General Studies: SB & H & C.

What do we know about how people lived in the Southwest prior to the Spanish invasion of 1539? How do we understand the great diversity of human adaptations in light of the constraints imposed by the arid environment? How do archaeologists move from the fragmentary remains of the past actions to arguments explaining cultural change and stability?

This course offers a probing view of prehistoric social history for all interested students, and provides majors with essential background necessary for further study.  While it covers the broad outlines of the Southwestern past, it focuses on cutting-edge research being done by ASU faculty. 

Our examination begins with the Paleo-Indian hunter-gatherers who entered the Southwest 11,500 years ago, and ends with the Pueblo Revolt in AD 1680. We focus on later developments, including the cultural fluorescence in areas such as Chaco Canyon, the Mimbres Valley, Mesa Verde and the Phoenix area and the unexplained collapse of the late prehistoric Pueblo and Hohokam cultural systems.

The course highlights the need for a transdisciplinary and highly collaborative approach to understanding the past and exhibits a concern with the relevance of the past to the present and future.

Prerequisites: None; the course is intended for majors and non-majors alike.

Course Format: Online lectures, quizzes, written assignments.

Past Student Comments:
“Great class.
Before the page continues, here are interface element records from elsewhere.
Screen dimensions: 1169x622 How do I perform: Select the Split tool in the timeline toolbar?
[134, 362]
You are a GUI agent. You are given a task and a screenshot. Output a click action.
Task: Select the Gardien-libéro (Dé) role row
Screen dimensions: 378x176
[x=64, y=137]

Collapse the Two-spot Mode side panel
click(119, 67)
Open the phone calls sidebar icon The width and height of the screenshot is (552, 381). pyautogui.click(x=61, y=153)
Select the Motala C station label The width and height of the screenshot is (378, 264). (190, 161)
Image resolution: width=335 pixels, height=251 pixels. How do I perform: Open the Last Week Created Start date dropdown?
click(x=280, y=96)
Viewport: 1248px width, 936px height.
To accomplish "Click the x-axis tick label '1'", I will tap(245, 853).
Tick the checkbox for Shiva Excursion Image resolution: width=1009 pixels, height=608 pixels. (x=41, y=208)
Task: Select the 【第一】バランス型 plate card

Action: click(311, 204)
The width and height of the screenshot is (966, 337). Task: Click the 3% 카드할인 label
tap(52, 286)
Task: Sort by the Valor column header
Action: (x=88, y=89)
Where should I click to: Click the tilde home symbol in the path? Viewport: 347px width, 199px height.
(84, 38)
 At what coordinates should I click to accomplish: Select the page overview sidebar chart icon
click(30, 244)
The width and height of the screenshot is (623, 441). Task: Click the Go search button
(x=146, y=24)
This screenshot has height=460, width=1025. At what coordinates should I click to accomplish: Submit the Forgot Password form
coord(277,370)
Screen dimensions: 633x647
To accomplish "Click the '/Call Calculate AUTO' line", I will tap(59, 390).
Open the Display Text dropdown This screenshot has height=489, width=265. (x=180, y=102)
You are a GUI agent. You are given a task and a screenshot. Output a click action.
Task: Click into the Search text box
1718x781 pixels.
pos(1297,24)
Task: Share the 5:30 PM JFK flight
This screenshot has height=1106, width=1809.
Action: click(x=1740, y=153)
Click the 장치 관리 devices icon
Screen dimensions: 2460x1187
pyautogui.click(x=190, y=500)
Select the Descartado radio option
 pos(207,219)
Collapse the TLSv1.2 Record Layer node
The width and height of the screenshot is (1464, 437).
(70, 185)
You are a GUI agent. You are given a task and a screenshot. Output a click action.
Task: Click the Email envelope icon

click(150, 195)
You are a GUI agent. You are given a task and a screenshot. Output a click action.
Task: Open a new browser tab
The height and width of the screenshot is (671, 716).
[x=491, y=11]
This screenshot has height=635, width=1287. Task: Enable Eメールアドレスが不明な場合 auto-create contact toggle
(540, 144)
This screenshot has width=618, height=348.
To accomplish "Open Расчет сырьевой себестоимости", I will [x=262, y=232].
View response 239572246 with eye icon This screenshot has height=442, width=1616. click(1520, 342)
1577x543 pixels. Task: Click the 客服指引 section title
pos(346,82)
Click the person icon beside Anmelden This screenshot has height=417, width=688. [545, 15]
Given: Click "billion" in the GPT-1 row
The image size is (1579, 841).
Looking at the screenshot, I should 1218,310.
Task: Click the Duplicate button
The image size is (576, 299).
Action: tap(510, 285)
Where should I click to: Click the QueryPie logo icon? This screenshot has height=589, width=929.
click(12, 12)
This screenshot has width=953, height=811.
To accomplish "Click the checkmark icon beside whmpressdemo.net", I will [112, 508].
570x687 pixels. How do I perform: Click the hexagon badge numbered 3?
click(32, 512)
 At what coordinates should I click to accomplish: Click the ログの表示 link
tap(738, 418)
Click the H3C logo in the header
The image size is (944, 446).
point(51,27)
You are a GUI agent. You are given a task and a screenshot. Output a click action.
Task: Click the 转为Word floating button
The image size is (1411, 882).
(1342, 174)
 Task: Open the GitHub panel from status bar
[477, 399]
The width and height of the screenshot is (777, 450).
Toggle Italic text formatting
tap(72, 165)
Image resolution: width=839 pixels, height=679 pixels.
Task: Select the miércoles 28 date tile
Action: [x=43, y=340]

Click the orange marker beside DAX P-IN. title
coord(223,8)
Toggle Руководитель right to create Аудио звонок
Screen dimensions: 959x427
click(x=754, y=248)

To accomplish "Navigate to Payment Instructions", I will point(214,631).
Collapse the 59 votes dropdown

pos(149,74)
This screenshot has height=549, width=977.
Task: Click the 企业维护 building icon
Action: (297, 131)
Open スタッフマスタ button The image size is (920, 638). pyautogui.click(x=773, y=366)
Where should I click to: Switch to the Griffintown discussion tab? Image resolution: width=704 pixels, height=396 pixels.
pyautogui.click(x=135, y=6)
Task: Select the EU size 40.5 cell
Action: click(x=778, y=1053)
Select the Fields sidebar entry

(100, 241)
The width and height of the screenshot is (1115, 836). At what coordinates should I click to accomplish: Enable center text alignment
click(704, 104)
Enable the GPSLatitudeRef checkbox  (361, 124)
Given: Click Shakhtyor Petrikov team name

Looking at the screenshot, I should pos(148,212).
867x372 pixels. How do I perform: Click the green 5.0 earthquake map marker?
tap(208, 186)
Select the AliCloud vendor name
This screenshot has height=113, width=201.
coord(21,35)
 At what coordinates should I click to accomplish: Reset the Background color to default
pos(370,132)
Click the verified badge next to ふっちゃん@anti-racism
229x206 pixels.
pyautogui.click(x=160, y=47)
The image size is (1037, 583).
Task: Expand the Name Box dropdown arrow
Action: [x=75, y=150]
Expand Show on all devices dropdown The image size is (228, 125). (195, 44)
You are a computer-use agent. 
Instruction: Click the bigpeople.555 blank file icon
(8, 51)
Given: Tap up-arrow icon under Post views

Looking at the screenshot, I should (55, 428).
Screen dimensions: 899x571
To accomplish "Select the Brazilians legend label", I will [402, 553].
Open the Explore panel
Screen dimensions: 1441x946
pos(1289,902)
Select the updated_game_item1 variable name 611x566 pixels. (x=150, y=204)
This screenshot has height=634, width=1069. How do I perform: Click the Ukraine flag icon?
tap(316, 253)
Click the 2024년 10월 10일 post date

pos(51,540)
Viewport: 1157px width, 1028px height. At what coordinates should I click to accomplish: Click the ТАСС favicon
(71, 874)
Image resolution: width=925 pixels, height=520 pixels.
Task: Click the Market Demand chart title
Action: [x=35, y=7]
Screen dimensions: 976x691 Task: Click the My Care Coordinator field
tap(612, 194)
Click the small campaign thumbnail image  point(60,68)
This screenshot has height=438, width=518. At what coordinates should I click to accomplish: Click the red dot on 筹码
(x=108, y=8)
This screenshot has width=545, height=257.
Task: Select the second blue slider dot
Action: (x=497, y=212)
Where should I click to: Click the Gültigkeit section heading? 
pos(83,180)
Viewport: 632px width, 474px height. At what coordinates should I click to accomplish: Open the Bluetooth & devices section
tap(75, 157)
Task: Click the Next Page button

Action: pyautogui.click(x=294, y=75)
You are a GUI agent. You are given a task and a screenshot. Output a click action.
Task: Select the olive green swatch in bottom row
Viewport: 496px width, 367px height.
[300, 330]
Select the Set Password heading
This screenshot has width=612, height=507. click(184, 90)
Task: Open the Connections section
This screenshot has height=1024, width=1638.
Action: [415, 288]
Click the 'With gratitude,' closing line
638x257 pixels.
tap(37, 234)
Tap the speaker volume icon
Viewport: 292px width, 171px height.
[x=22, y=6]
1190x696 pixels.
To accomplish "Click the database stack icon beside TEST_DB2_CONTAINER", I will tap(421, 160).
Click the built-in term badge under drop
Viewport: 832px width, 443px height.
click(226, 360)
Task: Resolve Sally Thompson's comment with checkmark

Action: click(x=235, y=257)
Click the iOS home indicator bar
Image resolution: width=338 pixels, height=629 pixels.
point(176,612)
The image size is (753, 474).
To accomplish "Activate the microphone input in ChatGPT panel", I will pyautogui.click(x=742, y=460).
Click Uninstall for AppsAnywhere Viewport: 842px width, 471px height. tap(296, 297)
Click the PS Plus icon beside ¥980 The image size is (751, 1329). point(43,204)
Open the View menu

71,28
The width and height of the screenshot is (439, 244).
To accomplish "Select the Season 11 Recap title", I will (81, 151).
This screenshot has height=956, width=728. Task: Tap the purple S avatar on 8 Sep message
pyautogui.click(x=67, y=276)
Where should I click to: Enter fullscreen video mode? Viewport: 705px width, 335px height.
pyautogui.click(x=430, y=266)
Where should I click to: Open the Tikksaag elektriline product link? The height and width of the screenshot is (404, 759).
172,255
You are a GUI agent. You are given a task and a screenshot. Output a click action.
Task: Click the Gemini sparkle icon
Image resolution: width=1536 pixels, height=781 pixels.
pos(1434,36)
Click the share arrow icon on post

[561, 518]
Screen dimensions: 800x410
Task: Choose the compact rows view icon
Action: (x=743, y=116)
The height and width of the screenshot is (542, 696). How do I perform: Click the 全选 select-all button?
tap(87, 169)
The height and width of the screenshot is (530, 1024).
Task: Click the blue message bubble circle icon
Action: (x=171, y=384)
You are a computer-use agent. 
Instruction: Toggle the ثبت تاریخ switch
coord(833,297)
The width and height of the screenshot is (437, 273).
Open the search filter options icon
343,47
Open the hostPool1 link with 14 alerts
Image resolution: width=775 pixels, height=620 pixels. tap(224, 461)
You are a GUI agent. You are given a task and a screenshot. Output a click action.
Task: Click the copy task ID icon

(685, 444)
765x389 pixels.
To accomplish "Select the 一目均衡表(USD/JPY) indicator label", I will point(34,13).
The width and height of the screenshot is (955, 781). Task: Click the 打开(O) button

As someone who invested most of my time in physical anthropology courses with only minimum degree requirements for archaeologically focused courses, I was worried that I would feel disengaged from the material covered in this course when I first started. However, the professors covered the topics in a manner that kept me engaged in the material without imposing lofty requirements for assignments. I took this course to fulfill my last degree requirement and ended up thoroughly enjoying it.”

“This has been by far the most engaging and interesting class I've taken so far at ASU, and I'm not even an anthro major.”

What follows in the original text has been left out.